Jesus, I’m not sure I can even find the Big Dipper any more. I’ve pretty much lost my compass.

It’s the darkness I’m seeing now, more than any starlight. I can actually feel the blackness. It’s weighing on me. Even here on top of the train, underneath the supreme canopy, it feels like everything is closing in around me.

My high school teacher, Mr. Banton, used to make us read plays aloud in class. We would all take turns — two or three of us reading our parts for a few minutes, and then he’d have us pass our textbooks along to the kid sitting next to us. That way after a couple of classes everyone had a chance to play a role.

But Mr. Banton was a ham, so there were some passages he would keep for himself. Second generation Irish, he would practically sing the soliloquies.

Riding on the train, I stop searching the sky. I close my eyes and hear my old teacher’s voice.

This most excellent canopy, the air — look you, this brave o’erhanging firmament, this majestical roof fretted with golden fire.

The train slowly rolls on.

It appears no other thing to me than a foul and pestilent congregation of vapors.
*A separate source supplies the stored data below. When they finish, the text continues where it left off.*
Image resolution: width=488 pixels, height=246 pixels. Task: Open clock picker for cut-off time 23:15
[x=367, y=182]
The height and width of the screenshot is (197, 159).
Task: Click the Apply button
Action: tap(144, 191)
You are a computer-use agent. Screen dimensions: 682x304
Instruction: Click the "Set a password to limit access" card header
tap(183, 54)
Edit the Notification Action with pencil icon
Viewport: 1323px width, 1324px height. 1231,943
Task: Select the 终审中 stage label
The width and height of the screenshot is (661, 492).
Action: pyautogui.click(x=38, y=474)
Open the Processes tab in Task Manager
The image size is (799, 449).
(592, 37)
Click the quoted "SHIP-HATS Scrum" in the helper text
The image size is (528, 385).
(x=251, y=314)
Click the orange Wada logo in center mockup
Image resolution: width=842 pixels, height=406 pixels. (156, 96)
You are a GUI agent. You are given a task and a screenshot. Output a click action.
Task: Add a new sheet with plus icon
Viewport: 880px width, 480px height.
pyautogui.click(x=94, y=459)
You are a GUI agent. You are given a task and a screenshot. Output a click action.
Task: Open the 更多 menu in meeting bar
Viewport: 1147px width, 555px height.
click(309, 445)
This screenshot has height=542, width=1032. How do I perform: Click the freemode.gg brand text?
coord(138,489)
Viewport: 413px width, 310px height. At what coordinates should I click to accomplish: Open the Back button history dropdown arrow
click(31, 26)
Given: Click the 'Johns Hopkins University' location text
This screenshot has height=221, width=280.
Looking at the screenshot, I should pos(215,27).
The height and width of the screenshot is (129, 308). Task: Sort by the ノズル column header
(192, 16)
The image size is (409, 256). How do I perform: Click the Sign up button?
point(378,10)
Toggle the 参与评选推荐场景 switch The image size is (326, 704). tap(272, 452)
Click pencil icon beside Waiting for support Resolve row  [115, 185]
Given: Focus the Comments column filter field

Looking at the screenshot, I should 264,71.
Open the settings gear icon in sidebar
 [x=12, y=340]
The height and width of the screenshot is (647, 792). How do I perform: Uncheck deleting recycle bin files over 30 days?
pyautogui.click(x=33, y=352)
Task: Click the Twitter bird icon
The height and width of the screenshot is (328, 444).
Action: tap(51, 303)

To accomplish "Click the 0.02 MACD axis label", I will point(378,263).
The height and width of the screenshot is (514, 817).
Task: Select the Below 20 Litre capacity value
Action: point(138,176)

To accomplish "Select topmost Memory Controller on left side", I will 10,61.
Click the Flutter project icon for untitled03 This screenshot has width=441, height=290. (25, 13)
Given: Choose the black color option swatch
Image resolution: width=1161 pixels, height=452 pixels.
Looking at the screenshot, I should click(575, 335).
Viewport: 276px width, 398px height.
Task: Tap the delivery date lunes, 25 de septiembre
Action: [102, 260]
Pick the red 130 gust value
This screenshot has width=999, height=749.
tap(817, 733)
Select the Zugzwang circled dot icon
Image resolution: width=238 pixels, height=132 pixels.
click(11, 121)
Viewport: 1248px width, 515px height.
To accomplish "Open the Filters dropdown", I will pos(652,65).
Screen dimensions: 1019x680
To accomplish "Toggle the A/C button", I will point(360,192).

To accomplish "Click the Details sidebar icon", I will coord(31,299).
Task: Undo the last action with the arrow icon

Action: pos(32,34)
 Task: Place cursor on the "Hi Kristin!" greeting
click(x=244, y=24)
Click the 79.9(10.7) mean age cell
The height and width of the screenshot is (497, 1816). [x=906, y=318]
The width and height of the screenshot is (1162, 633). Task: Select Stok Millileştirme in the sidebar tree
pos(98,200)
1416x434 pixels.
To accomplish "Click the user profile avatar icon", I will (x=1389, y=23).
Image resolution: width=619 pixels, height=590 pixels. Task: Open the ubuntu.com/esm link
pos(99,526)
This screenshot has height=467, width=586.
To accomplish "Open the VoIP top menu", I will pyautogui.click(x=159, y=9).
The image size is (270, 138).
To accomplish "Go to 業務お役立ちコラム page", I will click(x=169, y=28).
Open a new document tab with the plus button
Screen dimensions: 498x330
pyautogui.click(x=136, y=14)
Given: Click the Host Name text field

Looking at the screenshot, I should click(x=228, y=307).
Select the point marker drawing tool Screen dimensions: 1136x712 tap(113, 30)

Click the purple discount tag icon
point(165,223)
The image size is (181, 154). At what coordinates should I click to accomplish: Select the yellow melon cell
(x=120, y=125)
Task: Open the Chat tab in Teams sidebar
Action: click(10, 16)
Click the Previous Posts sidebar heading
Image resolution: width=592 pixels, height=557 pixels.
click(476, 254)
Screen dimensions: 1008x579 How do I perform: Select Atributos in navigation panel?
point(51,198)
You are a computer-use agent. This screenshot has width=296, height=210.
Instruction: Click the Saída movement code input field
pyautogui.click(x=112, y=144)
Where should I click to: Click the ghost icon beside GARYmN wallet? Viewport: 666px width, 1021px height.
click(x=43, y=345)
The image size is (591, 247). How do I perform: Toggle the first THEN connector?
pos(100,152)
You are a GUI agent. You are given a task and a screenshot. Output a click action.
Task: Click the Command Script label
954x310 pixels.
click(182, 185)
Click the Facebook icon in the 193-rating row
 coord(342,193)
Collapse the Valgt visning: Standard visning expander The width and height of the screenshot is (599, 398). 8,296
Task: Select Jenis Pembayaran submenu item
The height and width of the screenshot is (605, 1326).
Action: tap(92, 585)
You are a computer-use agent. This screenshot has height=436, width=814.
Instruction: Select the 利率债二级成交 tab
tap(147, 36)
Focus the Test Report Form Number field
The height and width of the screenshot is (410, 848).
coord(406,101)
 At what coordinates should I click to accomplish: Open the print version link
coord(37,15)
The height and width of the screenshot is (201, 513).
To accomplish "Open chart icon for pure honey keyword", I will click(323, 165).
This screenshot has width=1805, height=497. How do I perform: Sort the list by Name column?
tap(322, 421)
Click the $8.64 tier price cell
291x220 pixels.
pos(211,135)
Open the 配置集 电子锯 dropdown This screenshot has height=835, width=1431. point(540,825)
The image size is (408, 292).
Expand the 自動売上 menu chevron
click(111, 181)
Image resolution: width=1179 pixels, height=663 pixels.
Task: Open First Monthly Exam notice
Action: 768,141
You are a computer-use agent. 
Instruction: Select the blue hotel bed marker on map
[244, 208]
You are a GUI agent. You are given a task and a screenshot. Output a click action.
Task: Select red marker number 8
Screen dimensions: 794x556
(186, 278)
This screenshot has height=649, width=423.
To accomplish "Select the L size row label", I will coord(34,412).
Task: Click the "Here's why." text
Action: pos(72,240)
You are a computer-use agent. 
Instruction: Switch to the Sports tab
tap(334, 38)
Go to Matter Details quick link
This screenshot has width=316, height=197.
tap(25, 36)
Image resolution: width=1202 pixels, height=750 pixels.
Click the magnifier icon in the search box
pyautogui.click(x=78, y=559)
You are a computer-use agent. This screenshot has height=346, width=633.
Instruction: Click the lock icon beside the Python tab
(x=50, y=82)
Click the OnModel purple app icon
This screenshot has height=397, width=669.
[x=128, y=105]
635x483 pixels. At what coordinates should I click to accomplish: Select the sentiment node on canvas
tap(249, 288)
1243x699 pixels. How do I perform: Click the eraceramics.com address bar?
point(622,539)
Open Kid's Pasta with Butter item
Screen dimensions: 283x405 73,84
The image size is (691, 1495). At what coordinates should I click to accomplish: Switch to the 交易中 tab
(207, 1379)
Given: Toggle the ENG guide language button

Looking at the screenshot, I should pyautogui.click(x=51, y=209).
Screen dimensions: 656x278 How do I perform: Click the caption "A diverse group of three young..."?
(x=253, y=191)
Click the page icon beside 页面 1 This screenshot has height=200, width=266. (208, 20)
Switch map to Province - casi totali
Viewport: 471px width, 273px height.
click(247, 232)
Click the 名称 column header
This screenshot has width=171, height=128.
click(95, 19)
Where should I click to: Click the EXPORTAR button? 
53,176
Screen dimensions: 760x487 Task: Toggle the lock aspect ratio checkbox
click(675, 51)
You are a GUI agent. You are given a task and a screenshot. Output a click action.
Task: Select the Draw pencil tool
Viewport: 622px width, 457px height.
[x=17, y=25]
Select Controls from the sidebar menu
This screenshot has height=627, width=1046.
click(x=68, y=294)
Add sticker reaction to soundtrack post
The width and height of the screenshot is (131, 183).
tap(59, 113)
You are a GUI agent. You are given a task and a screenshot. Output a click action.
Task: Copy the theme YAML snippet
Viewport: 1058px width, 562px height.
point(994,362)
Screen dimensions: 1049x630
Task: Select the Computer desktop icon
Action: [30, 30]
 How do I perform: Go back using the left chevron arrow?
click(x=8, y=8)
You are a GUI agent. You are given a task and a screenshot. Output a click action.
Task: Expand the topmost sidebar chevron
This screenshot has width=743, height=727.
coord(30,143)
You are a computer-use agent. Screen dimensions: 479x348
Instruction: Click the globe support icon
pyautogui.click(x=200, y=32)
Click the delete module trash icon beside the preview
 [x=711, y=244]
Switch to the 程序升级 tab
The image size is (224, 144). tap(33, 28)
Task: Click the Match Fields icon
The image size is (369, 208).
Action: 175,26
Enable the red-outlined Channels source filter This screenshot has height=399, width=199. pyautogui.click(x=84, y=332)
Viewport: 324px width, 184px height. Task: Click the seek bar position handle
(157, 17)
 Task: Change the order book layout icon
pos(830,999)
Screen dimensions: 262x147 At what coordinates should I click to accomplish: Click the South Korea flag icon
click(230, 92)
Goddamn, I would have loved to have seen the Yankees’ head scout, Paul Krichell’s scouting report on Hamlet:

Great arm. Great velocity. Excellent movement on his fastball, and his curve.

But thinks too much. Indecisive on the mound.

It was Krichell who wrote the reports on Gehrig, after he discovered Lou playing ball up at Columbia before anyone else noticed him, and on Lazzeri, who Krichell saw play in Salt Lake City.

I wonder what Ed Barrow would have done if Krichell, upon seeing Gehrig, had simply written Barrow a note saying:

What a piece of work is a man! How noble in reason, how infinite in faculty! In form and moving how express and admirable! In action how like an angel, in apprehension how like a god! The beauty of the world. The paragon of animals.

That describes Lou.

And Lazzeri.

And Combs.

And Meusel.

And Schoolboy and Pennock.

And most of all Ruth.

The paragon of animals.

And then I remember the next line.

And yet, to me, what is this quintessence of dust? Man delights not me. No, nor woman neither.

You can say that again, Hamlet.

“You can say what again?”

It’s Benny. The first thing that comes out of my mouth is:

“Did you take off your goddamn shoes?”

“Yes, I took off my shoes,” he says with a smile.

Now I’m feeling guilty for not having faith in Benny. It’s much worse than not having faith in myself.

“You’ve been up here quite a while,” he says.

“How long?”

“Hours. You ready to come down?”

“I’m fine,” I tell him. “I just need some more time.”

“Did you get him?” I hear another voice ask.

It’s Gehrig.

“Don’t worry,” says Benny. “He took his shoes off.”

“What’s going on, Myles?”

“You wouldn’t understand.”

“Try me.”

“Lou, the worst thing that’s ever happened to you on the diamond was cured by a jar of pickled eels. I don’t think you can understand what I’m going through.”

“So you can’t pitch. So what?” he says.

“Who can’t pitch?” another voice asks.

It’s Hoyt.

“Don’t worry,” says Benny with a smile. “No shoes.”

While I appreciate everyone’s concern, I’m getting a little ticked off that instead of riding alone on top of the train, it now feels like I’m riding in an elevator at Macy’s.

By the time Sailor Bob, Lazzeri and Huggins make it up top, I’ve lost count of how many we are.

Then I hear Ruth playing his sax. It doesn’t sound nearly as good as it did when he was playing with Bix. It sounds like a train whistle.

Goddamn! It is a train whistle! We’re pulling into Union Station and I’m still on top of the goddamn train.

I wipe my tears and climb back down to my berth.

Maybe I do need that ticket to Bellevue.